By Richard Campbell 

Founded in 2014 by Harvard, MIT, MGH, and The Boston Globe, the annual Hub Week now sporting many new sponsors, materialized on City Hall Plaza Monday October the 8th this past week. The showcase runs through the 14th and is comprised of over 200 events. This year’s theme is “We the Future”, which seems as much about cultural innovations as future crisis points mitigated by technologies. Hub Week brings smart people from around the world to showcase innovations in technology, medicine, education, humanities and the arts. While there are really only three full days of forums-Wednesday through Friday- the week includes satellite experiences all around Boston. Home base on City Hall Plaza is where select environments, staged experiences and amenities create a small village. With attendees from 46 states, 59 countries, and 38 industries charted around the city, you will find planning critical. Trust me: this is not your grandfather’s science fair. 

Big Money Or Freebie Option… 

For the hefty ticket price of $700.00 there is the Concierge Pass with all the perks, though the Insider Pass for $200.00 seems like something for those in the more middle-income range. Don’t sweat it if that price is too rich for your blood, as there are plenty of things to see for FREE if you obtain a GA General Admission pass. Students and Startups qualify for 50% off passes, and there were early bird discounts. But let’s not kid ourselves, unless the boss is paying for it, Hub Week is well beyond most purse strings of people wishing to be merely entertained. If you are planning on launching a complex start-up, it is worth every penny. 

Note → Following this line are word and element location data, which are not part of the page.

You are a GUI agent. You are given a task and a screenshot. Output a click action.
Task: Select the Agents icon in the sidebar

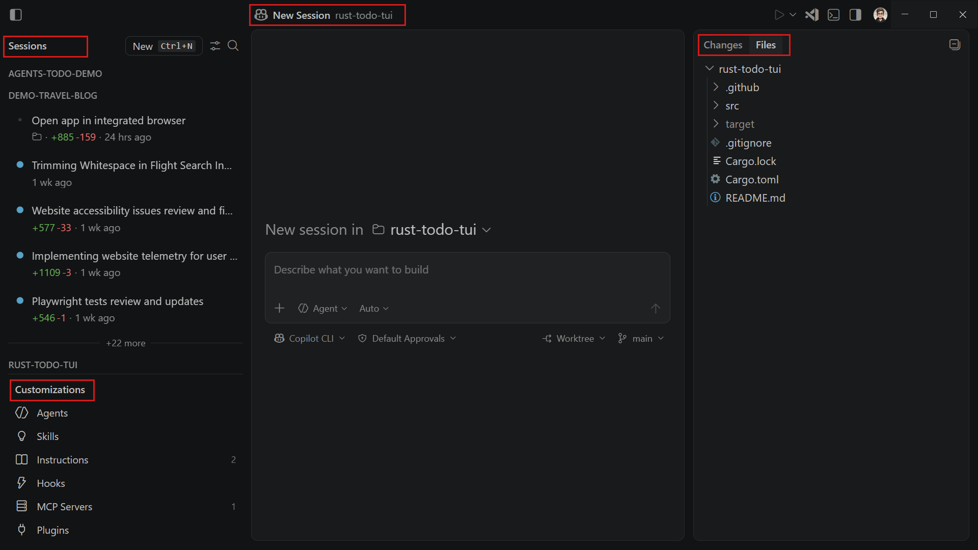pyautogui.click(x=22, y=413)
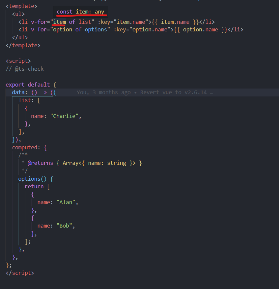279x289 pixels.
Task: Place cursor on the '<template>' opening tag
Action: [21, 6]
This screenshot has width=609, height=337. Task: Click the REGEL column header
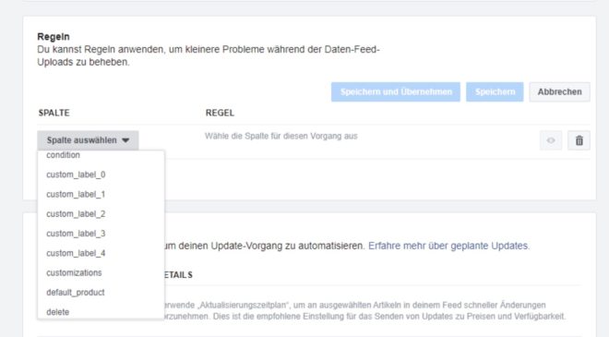(220, 113)
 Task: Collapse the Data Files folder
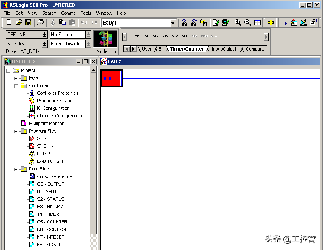(16, 169)
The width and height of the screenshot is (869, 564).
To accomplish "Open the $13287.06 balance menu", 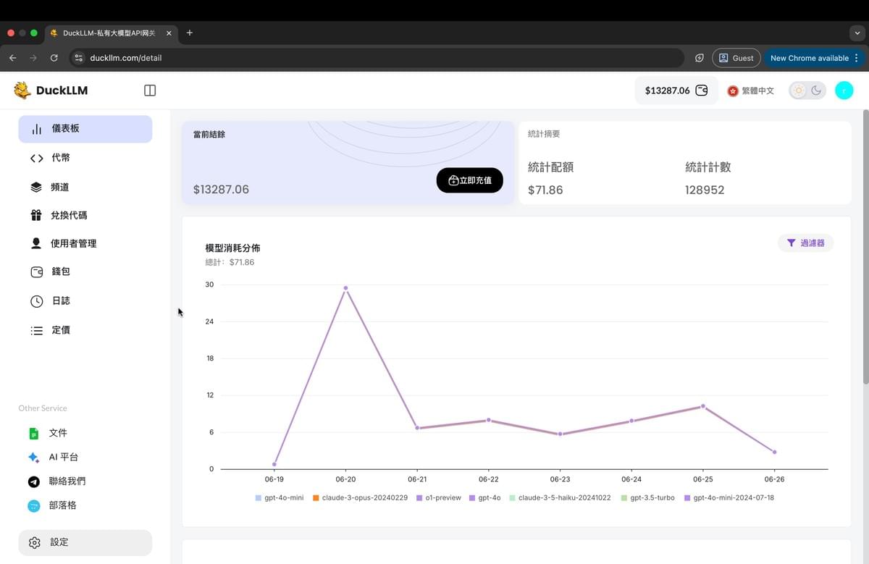I will click(676, 90).
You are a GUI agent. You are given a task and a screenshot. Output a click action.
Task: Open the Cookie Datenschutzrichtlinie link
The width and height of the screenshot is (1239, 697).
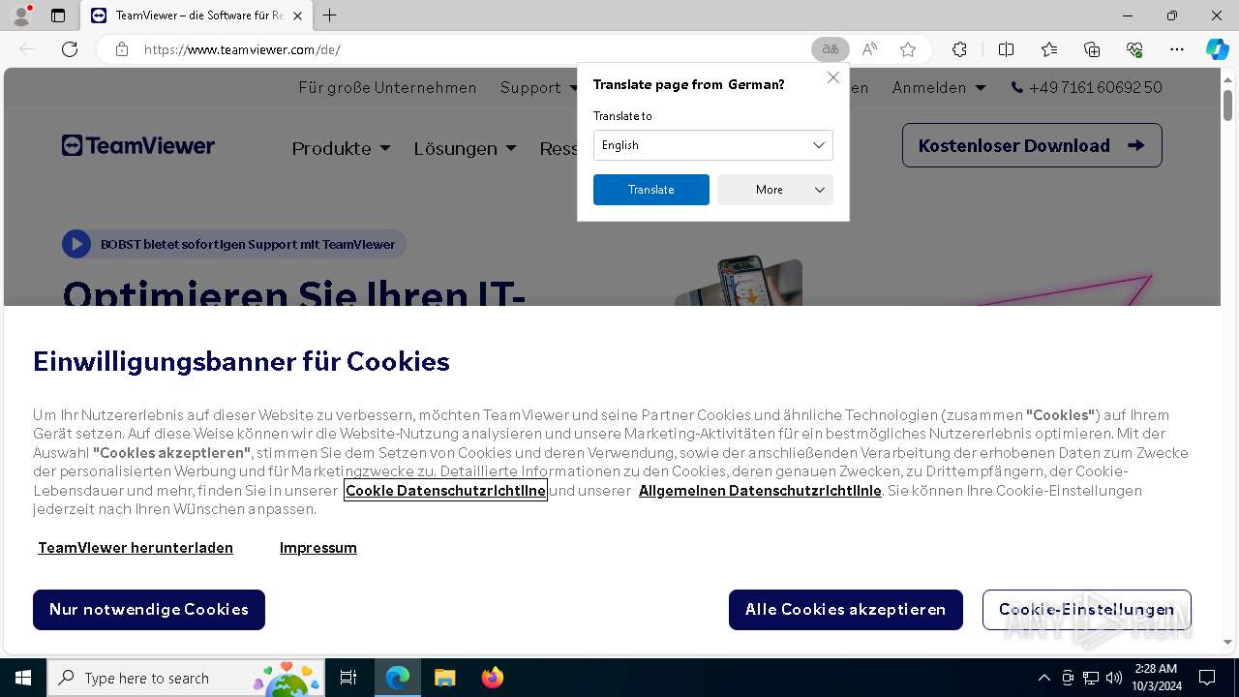[x=445, y=490]
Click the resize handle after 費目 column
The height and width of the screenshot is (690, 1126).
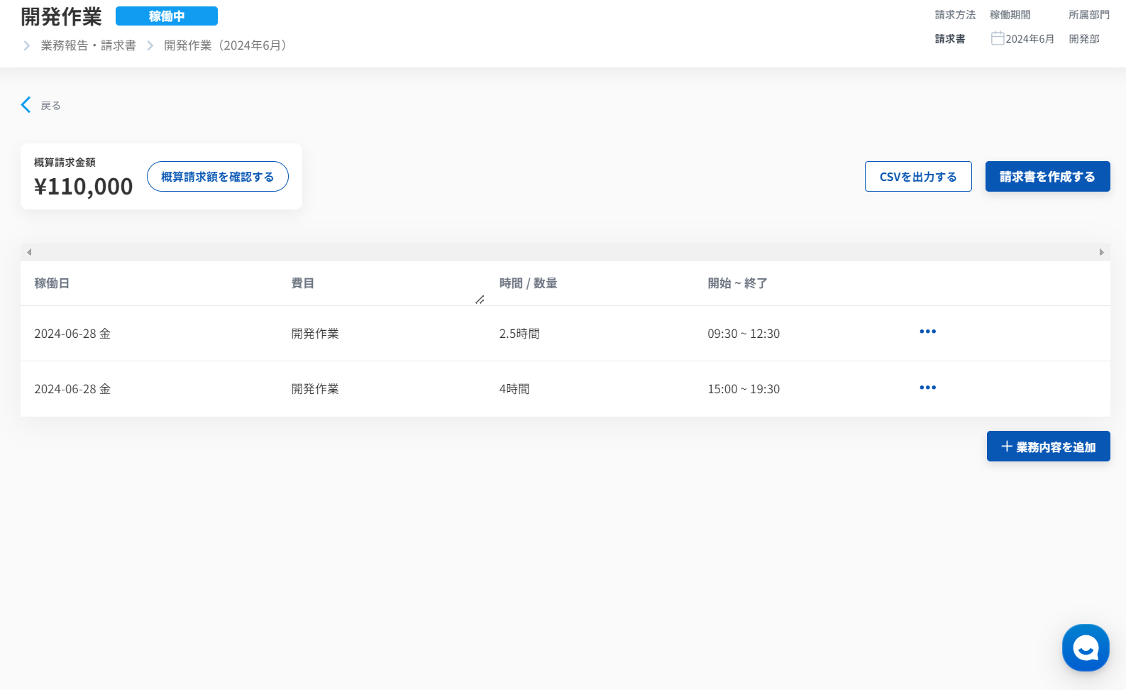point(480,300)
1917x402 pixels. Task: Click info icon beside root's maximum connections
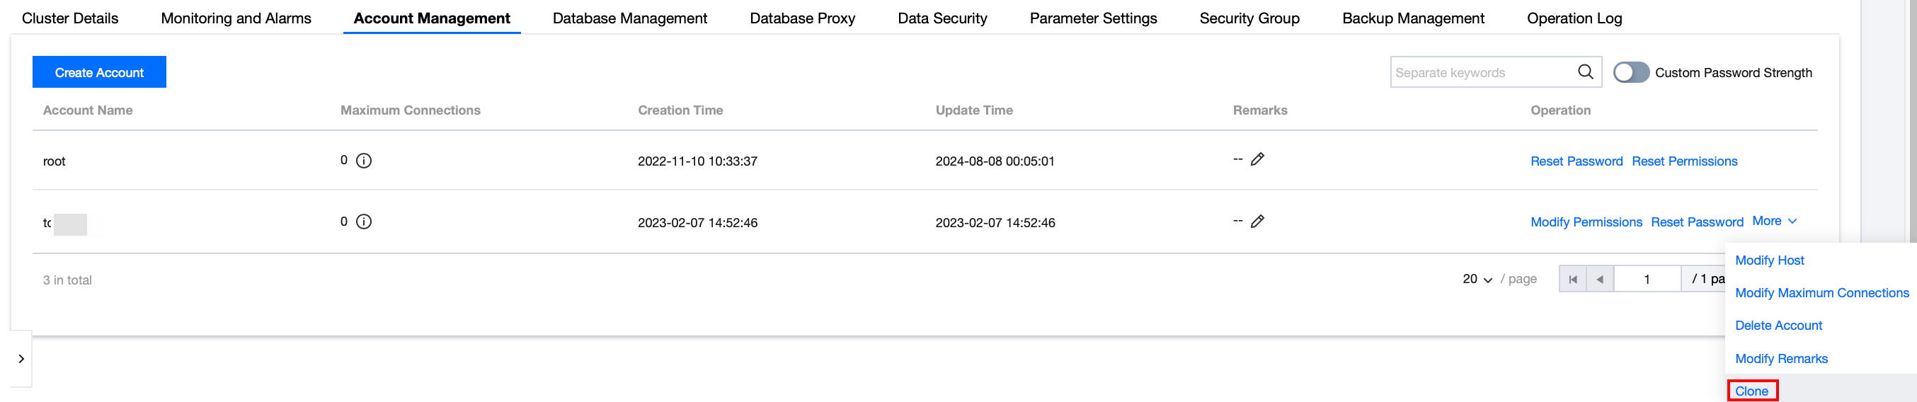tap(364, 161)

Of course, when one is talking about reserve front row seats to a lecture by Walter Isaacson the author of the best-selling biographies on Steve Jobs, Leonardo Da Vinci, and Benjamin Franklin; or Penny Heaton CEO of the Bill & Melinda Gates Research Institute, you sort of expect to shell out some cash. Local luminaries from the MIT Media Lab, such as Rosalind Picard, and Neri Oxman give the forums that extra technical gravitas. Perhaps young people’s preference will be to hear David Hogg, from March for Our Lives, or Chana Sacks from Mass General’s Gun Violence Prevention Program. There are attempts to envision a more peaceful, harmonious world that bridges the inequality between poor and wealthy nations. A recurring theme is how individuals can reach out to the larger world and find purpose in life. 

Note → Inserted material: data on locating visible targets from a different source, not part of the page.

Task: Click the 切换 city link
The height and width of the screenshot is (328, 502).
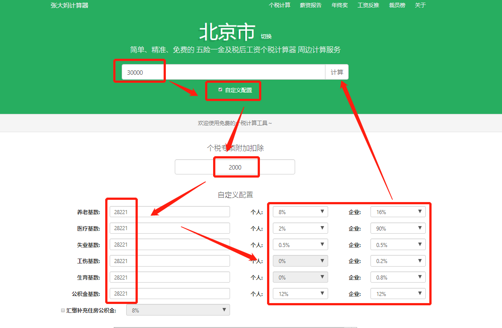Action: (266, 36)
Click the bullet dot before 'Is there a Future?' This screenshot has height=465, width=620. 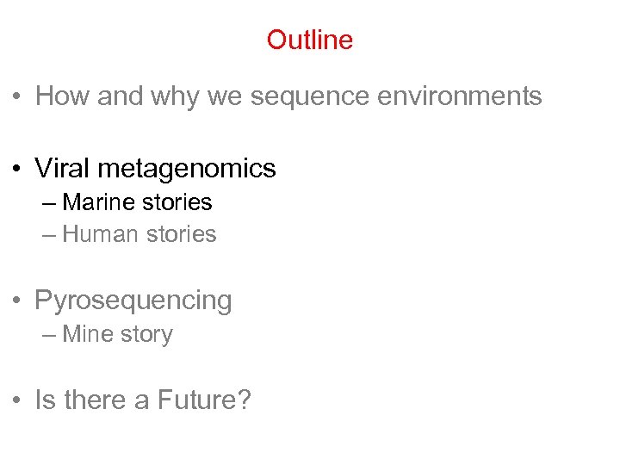pyautogui.click(x=16, y=400)
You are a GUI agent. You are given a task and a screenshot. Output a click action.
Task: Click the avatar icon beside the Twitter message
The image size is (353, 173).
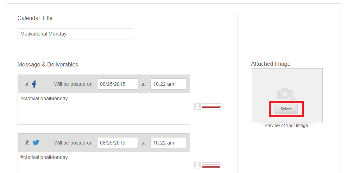tap(197, 165)
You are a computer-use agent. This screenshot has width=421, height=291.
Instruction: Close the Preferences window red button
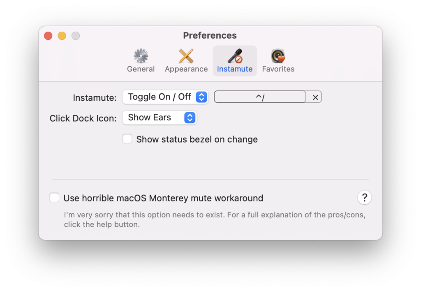point(49,36)
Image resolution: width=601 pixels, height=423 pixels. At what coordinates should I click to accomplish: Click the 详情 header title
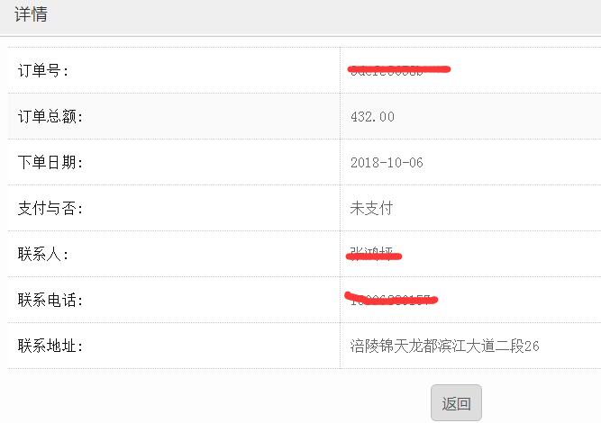(x=32, y=14)
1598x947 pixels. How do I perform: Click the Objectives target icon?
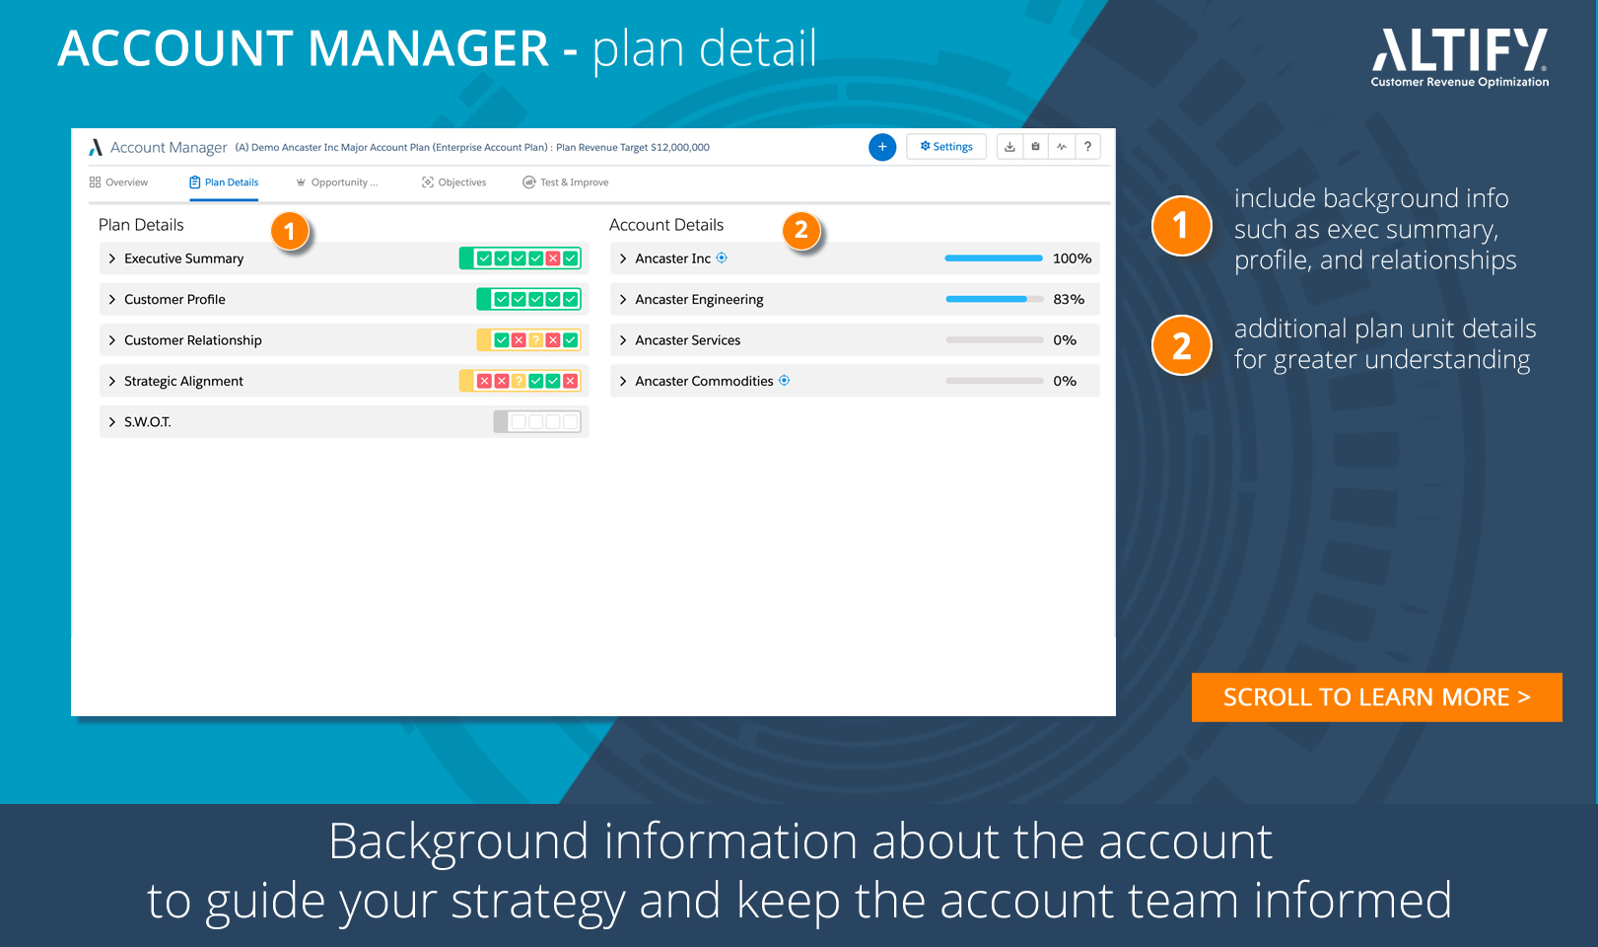tap(429, 182)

Big sponsor events like MIT’s Hackathon will draw the computer geeks but I had to attend the Aerial Drones workshop at District Hall in the Seaport hosted by Swissnex. Called “Aerial Futures: The Drone Frontier”, this was a combination drone demonstration and forum that included about 25 organizations primarily from Switzerland and the US, focused upon the 20 billion-dollar drone industry. In what seemed like an unlimited clash of ideas from aerial pollination, to virtual piloting technologies, data collection, energy harvesting, aerial mapping, machine learning, and wind tunnel technology-one afternoon at this Hub Station is a mind-boggling Geek Heaven. 

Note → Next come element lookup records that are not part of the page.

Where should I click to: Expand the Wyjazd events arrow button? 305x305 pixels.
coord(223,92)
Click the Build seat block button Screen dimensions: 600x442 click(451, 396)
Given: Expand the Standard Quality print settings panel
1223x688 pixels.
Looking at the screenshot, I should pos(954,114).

The Broad Institute never fails to shock you with the next revelation in genetics, and dutifully presented “CRISPR: From Lab to Clinic” on Tuesday Night. But don’t worry, they haven’t gotten to the stage of walk in appointments for gene editing. Many commercial sponsors gave generously in creative ways. Blue Cross / Blue Shield has a booth entirely dedicated to prosthetics and body technology to overcome disabilities; Toyota has their Mirai Experience and Liberty Mutual presented the Information Zone. The Crystal Cave and other arts exhibits round out the learning experience with some fun, as well as nightly parties on City Hall Plaza lit up like an airport hangar. Besides music and art performances there are featured movies and podcasts. Warning. Your brain may rapidly expand during Hub Week, but one night of TV sports or network news can bring it back down to reality.